Proyek Transportasi Mendominasi Pembahasan
Sebagian besar waktu pembahasan tersedot oleh proyek-proyek transportasi yang masuk dalam daftar PSN. Salah satu yang paling menonjol adalah kelanjutan MRT Jakarta fase 2 dari Bundaran HI hingga Kota. Pramono mengungkapkan, progres konstruksi segmen Thamrin-Monas sudah hampir rampung dan ditargetkan bisa diresmikan dalam waktu dekat. Namun, ia menekankan perlunya audit keselamatan terlebih dahulu sebelum beroperasi penuh. Teddy langsung mencatat dan berjanji akan mendorong percepatan proses sertifikasi di Kementerian Perhubungan.
Proyek lain yang turut menjadi perhatian adalah LRT Jakarta fase 1B rute Velodrome-Manggarai. Keduanya sepakat bahwa integrasi antara LRT, MRT, dan moda transportasi eksisting seperti KRL Commuter Line harus sudah tertata saat peresmian. Pramono bahkan menawarkan agar Pemprov DKI segera menyiapkan sistem tiket terintegrasi yang akan diuji coba bersamaan dengan pengoperasian rute baru. Hal itu disambut antusias oleh Seskab Teddy yang menilai integrasi moda merupakan kunci keberhasilan sistem transportasi perkotaan.
Selain itu, pembicaraan juga menyinggung rencana pembangunan MRT fase 3 koridor Timur-Barat yang masih dalam tahap studi kelayakan. Meski belum masuk dalam daftar PSN, Pramono dan Teddy sepakat bahwa proyek tersebut perlu didorong masuk prioritas nasional mengingat potensinya dalam menghubungkan kawasan ekonomi baru di Jakarta Timur dan Barat. Pramono akan menugaskan tim transisinya untuk mengkaji ulang proposal proyek agar sesuai dengan visi Jakarta sebagai kota global.
Tidak ketinggalan, agenda revitalisasi kawasan Gelora Bung Karno dan Jakarta International Stadium (JIS) sebagai simpul transportasi terpadu ikut dibahas. Teddy mengingatkan bahwa Presiden ingin JIS tidak hanya menjadi stadion bertaraf internasional tetapi juga terintegrasi dengan moda transportasi massal. Pramono menyatakan kesiapan Pemprov DKI untuk menyediakan lahan dan perizinan yang diperlukan jika ada penambahan stasiun atau halte di sekitar kawasan tersebut.

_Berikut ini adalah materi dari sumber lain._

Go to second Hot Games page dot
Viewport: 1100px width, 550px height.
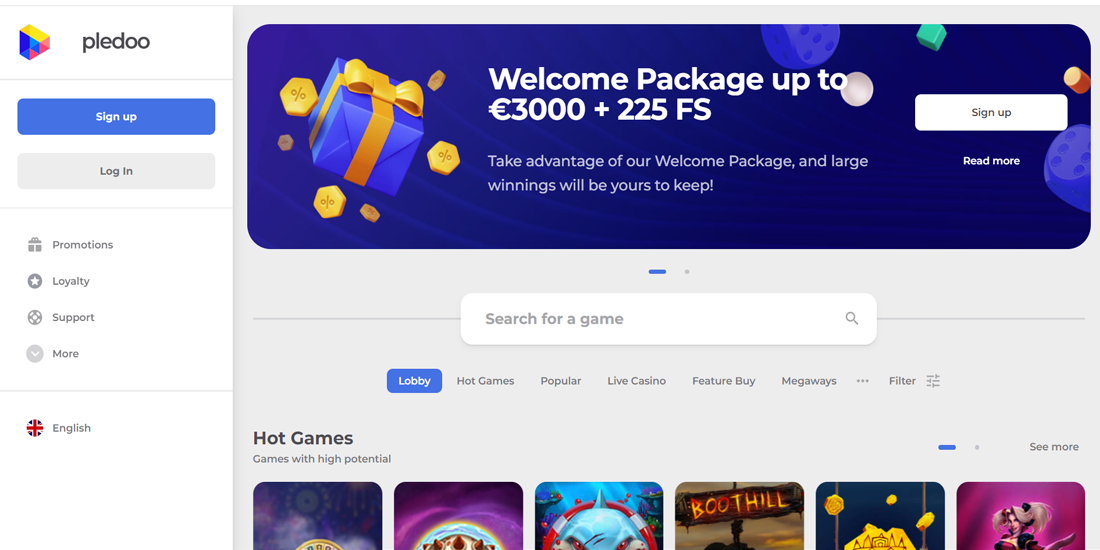[x=977, y=447]
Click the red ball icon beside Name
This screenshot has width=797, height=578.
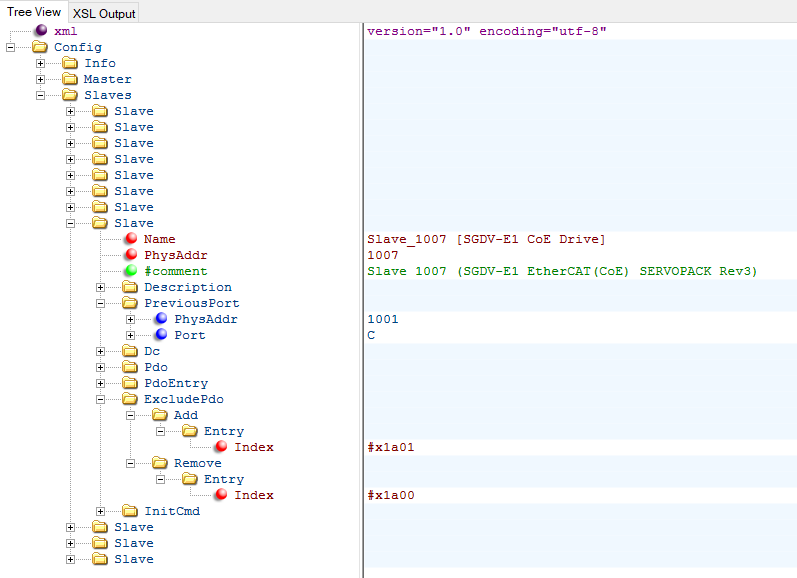pyautogui.click(x=130, y=239)
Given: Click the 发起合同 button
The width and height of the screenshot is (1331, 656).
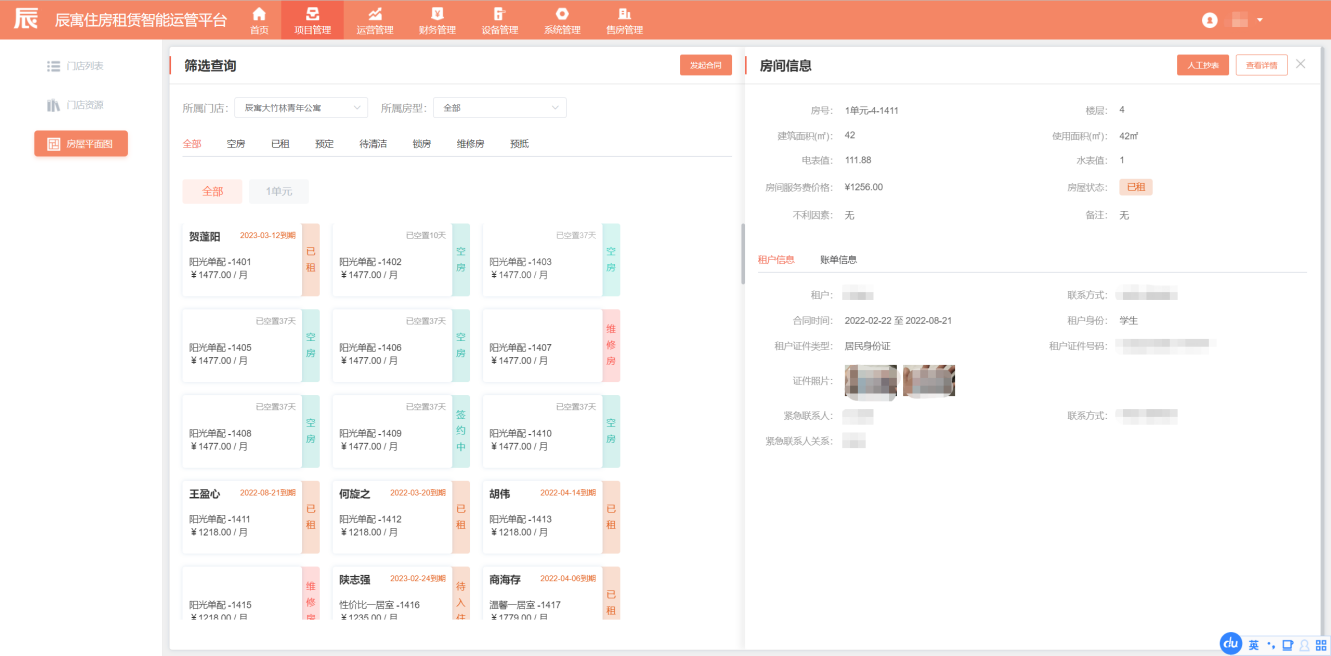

Komitmen Keberlanjutan Infrastruktur
Di luar peresmian, kedua tokoh juga membahas keberlanjutan proyek setelah serah-terima. Pramono menegaskan bahwa sebagai gubernur terpilih, ia memiliki tanggung jawab untuk memastikan operasional dan pemeliharaan (O&M) PSN berjalan tanpa hambatan. Ia tidak ingin infrastruktur megah yang diresmikan hanya menjadi monumen tanpa perawatan. Oleh karena itu, ia meminta dukungan pusat dalam bentuk skema pendanaan perawatan yang jelas, terutama untuk proyek transportasi yang membutuhkan biaya operasional besar.
Seskab Teddy merespons dengan menawarkan kemungkinan pembentukan Badan Layanan Umum (BLU) bersama antara pemerintah pusat dan daerah untuk mengelola aset-aset transportasi strategis. Model ini, katanya, sudah terbukti di beberapa sektor dan bisa diterapkan di Jakarta. Ia akan membawa usulan ini ke rapat koordinasi berikutnya bersama Menteri Keuangan dan Menteri BUMN. Pramono menyambut baik dan berharap skema ini bisa disepakati sebelum masa transisi kepemimpinannya berakhir.
Pertemuan ditutup dengan kesepakatan untuk menggelar rapat teknis lanjutan dalam dua pekan ke depan. Rapat itu nantinya akan dihadiri oleh seluruh pemangku kepentingan terkait, termasuk perwakilan dari kontraktor utama. Pramono dan Teddy sepakat bahwa kolaborasi erat seperti inilah yang akan mempercepat realisasi visi Indonesia Emas 2045, di mana Jakarta menjadi salah satu motor penggerak utamanya.